And I wonder if anyone in the Christian West will one day think of Luke: “Why do you see the speck in your brother’s eye but do not notice the beam in your own eye? Hypocrite, first take the beam out of your own eye; then you will see clearly enough to take out the mote that is in your brother’s eye.” (Luke 6:41-42).
The slippery slope of lawlessness
There now seems to be an orgiastic heat of self-righteousness. The entire response – every single action in response to Russia’s war on Ukraine – has been decided in such a short time that there has been no time for any kind of impact assessment even 6 months ahead, let alone on a 6 year or 30-year horizon. Not within a national, European or global framework.

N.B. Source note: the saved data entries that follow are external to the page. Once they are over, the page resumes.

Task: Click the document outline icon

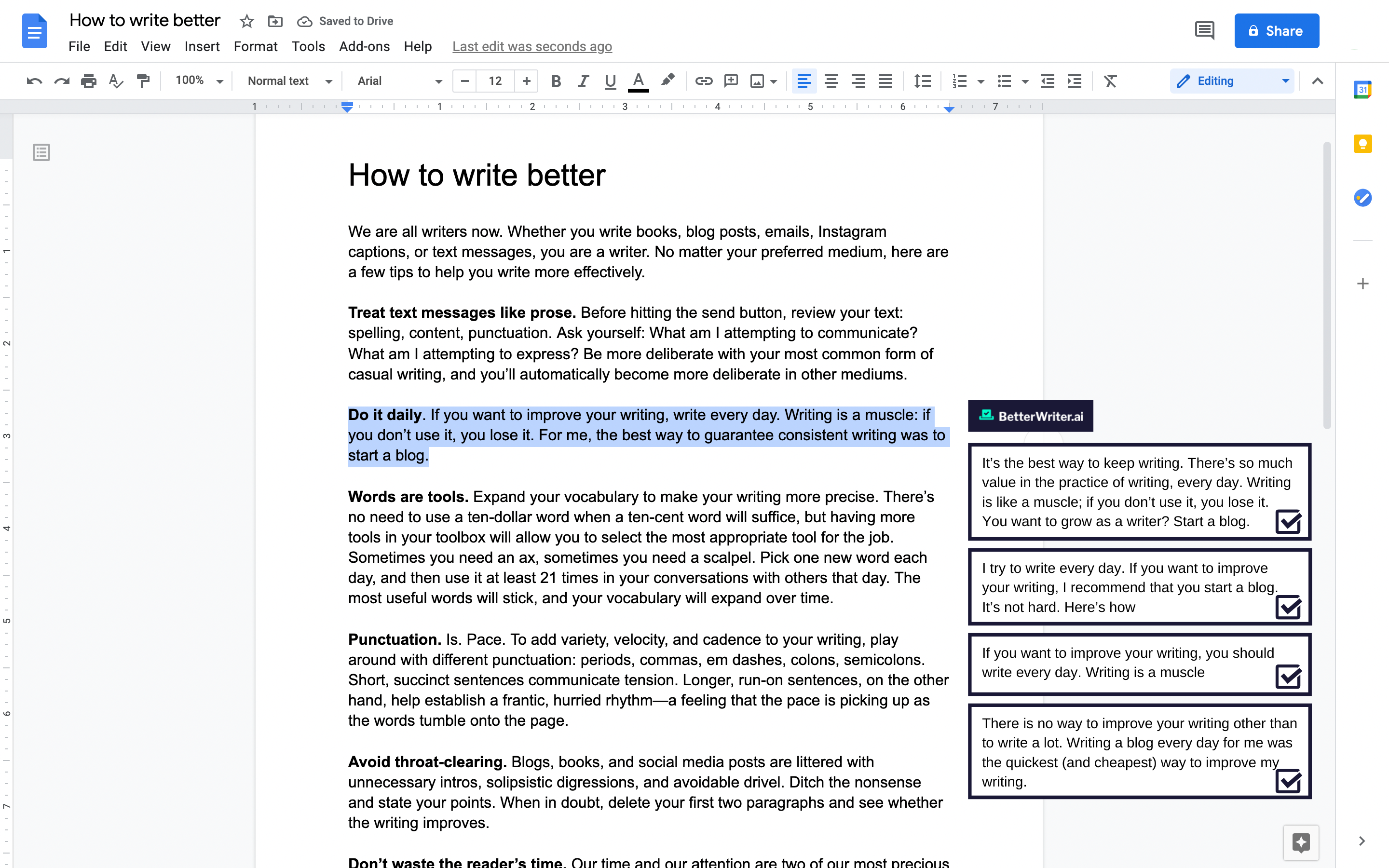Action: [41, 152]
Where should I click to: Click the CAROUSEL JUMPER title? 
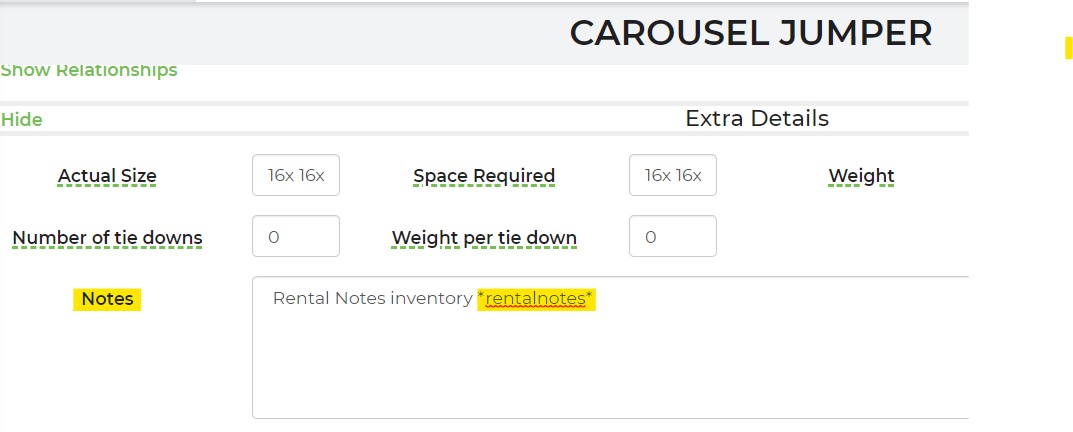pos(750,34)
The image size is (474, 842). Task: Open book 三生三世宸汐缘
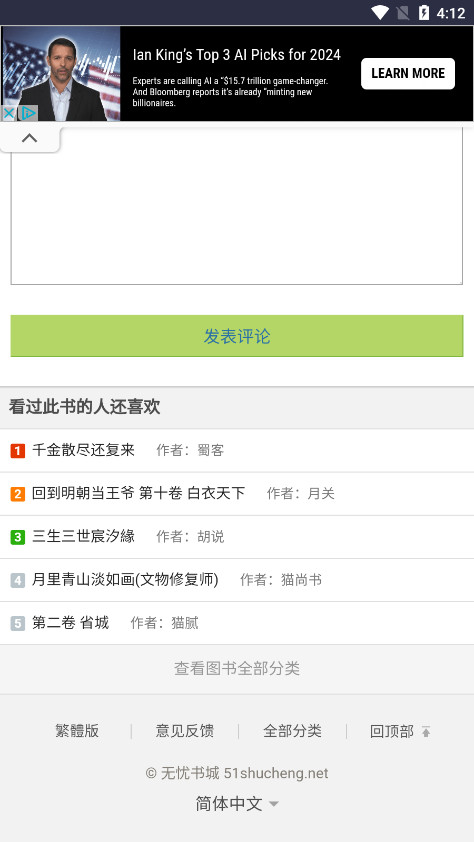[83, 536]
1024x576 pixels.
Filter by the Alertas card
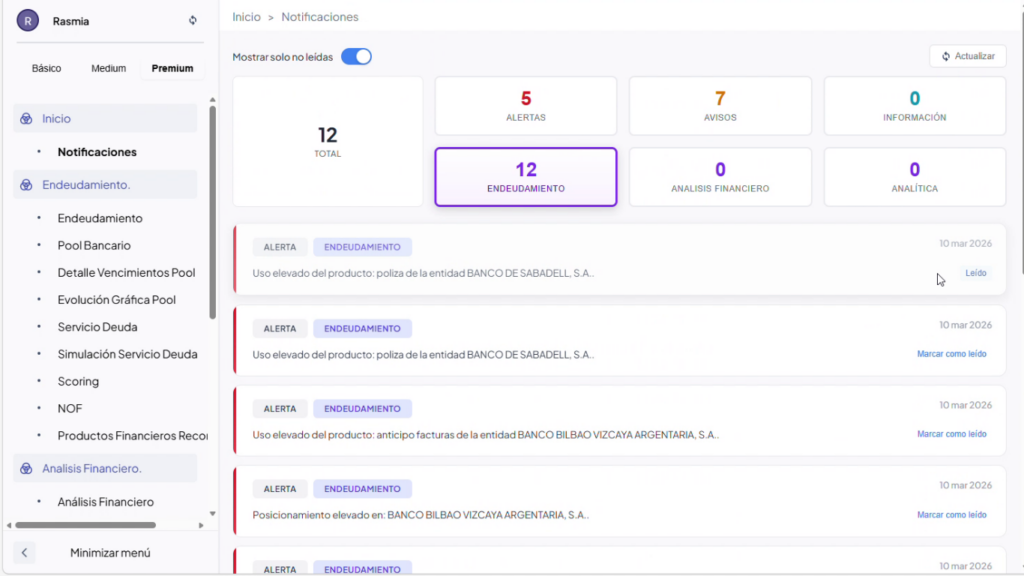click(x=525, y=106)
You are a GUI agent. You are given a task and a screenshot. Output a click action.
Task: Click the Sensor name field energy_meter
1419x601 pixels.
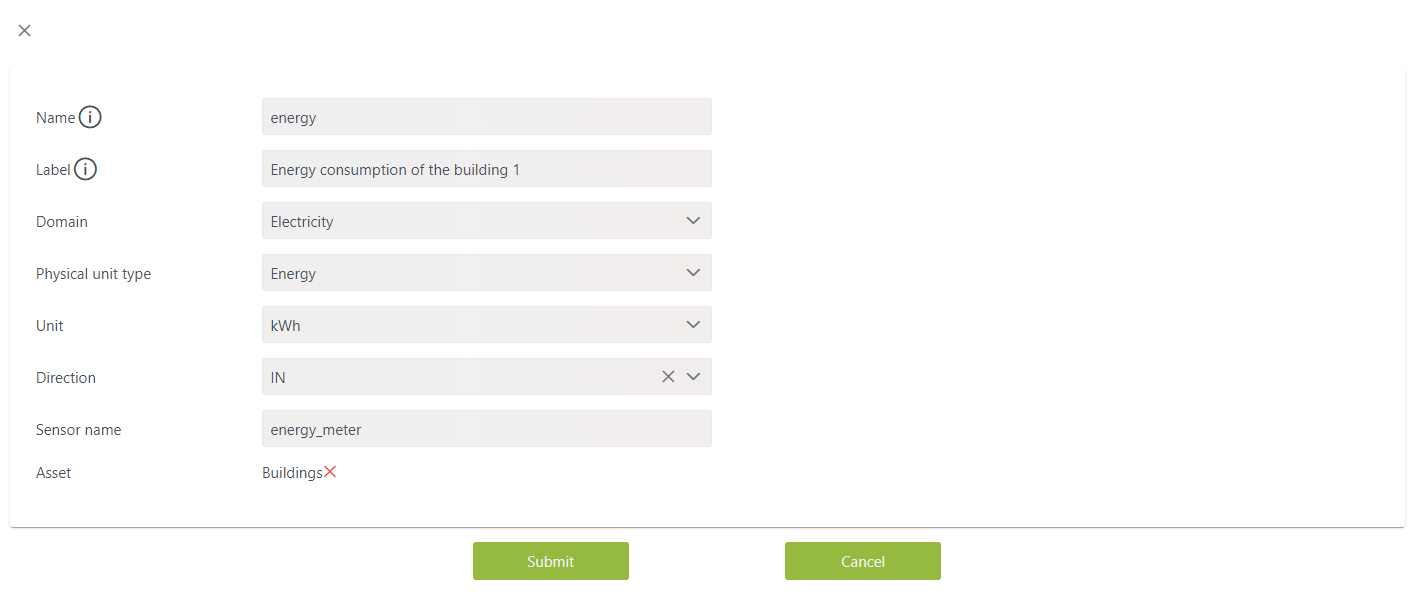pos(487,429)
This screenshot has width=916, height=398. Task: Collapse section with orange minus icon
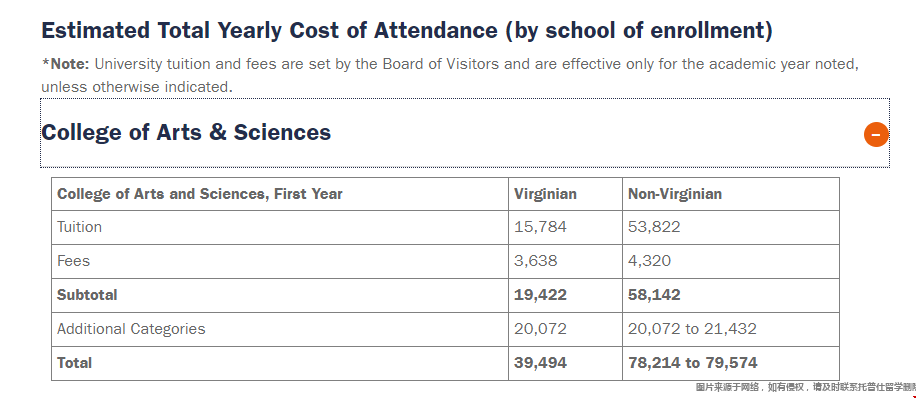point(876,135)
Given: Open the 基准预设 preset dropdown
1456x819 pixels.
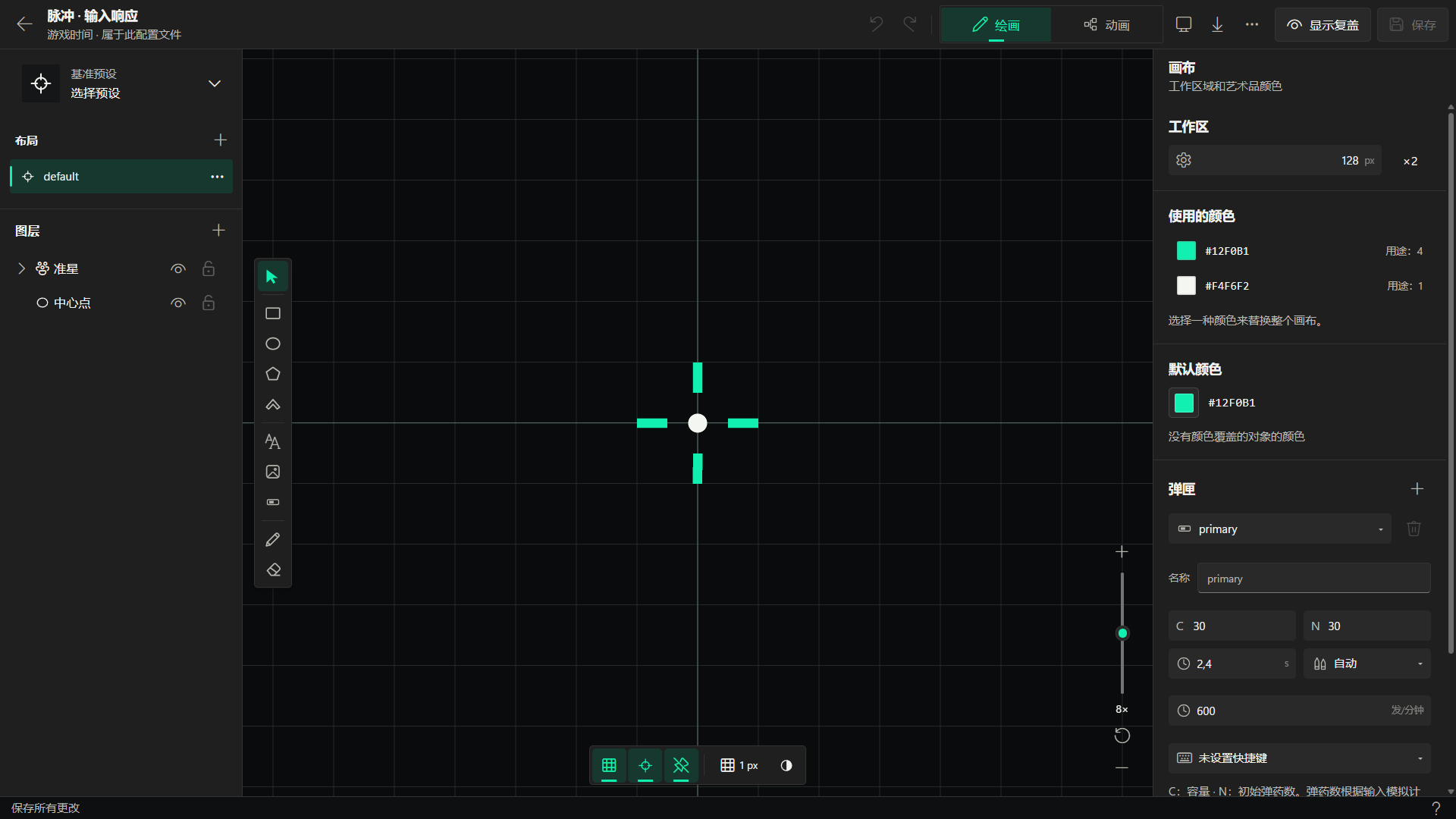Looking at the screenshot, I should pos(121,83).
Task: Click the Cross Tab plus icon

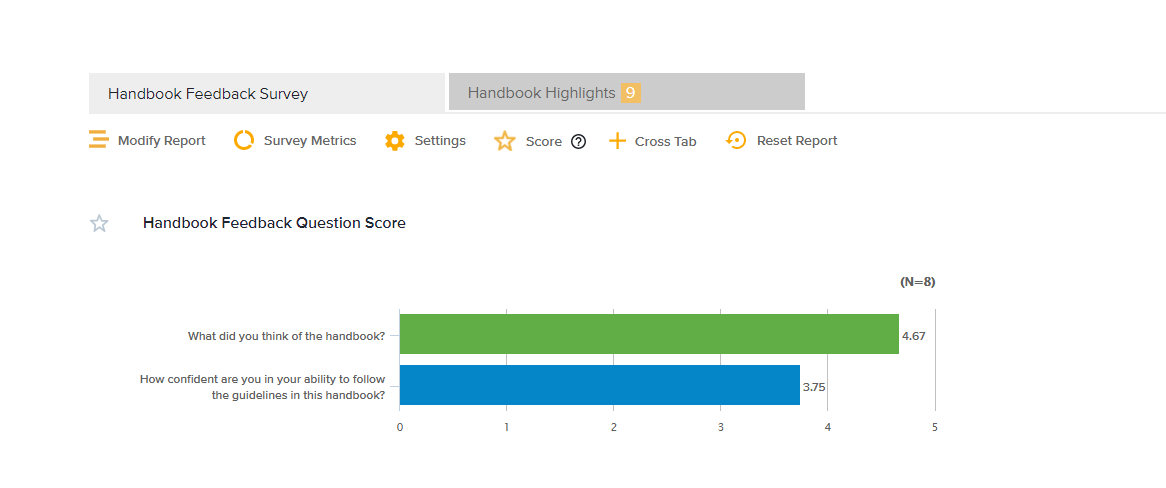Action: point(617,141)
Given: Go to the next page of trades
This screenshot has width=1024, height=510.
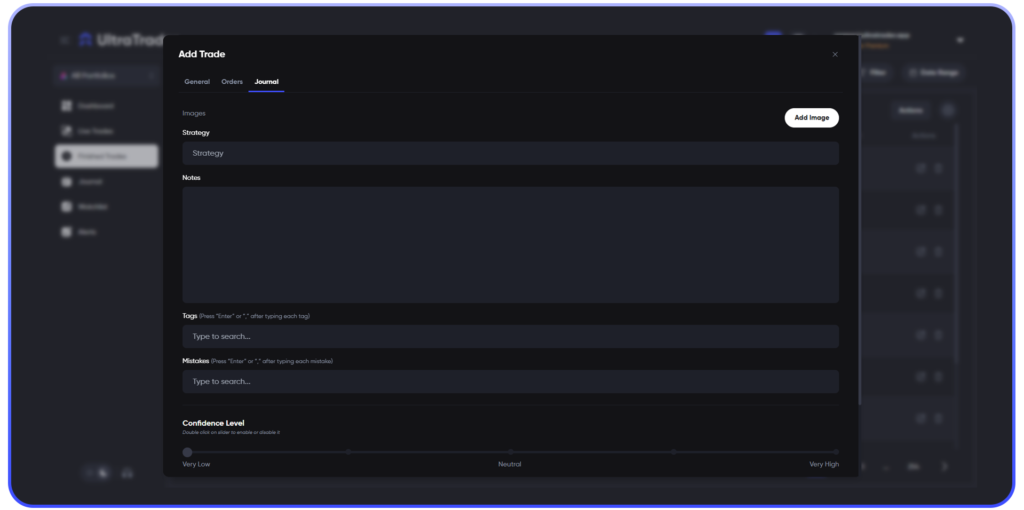Looking at the screenshot, I should pyautogui.click(x=945, y=466).
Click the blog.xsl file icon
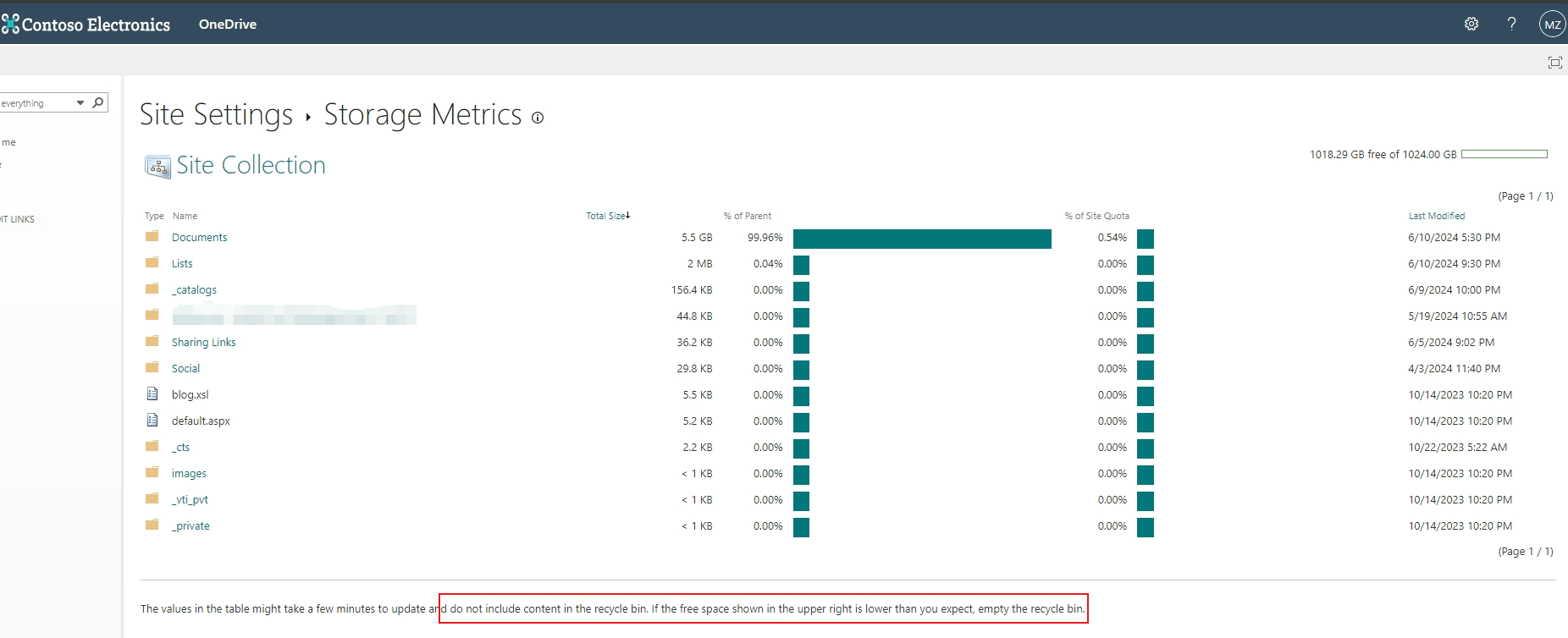 click(152, 393)
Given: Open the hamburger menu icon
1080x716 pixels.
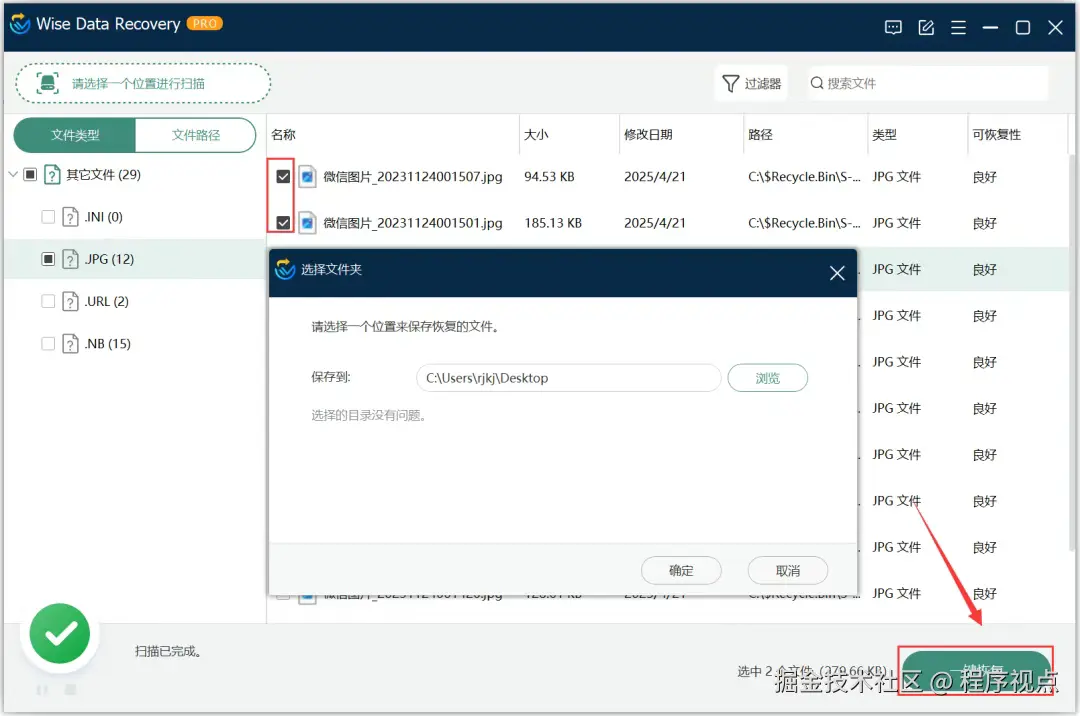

The G7 countries are freezing Russia’s US$ 400 billion debt. It’s pure theft. They are closing airspaces so that, for example, the Russian foreign minister cannot fly to meetings at the UN in Geneva. The EU/NATO world cuts off oil and gas imports from Russia and imposes countless sanctions on anything and anyone that can move in Russia: “We are coming to get you!” – President Biden said in his State of the Union address.
That’s not how you behave if you feel inferior or fearful of your opponent – the way you argue when you need to raise military spending.
And that’s documented very well by the former NATO Secretary-General Anders Fogh Rasmussen who says this about the prospect of war in Europe to Danish TV2 that – “Putin will be beaten to a pulp by NATO. Once NATO moves, it will be with enormous force. You have to remember that the investments we make in defence are ten times as big as Putin’s.”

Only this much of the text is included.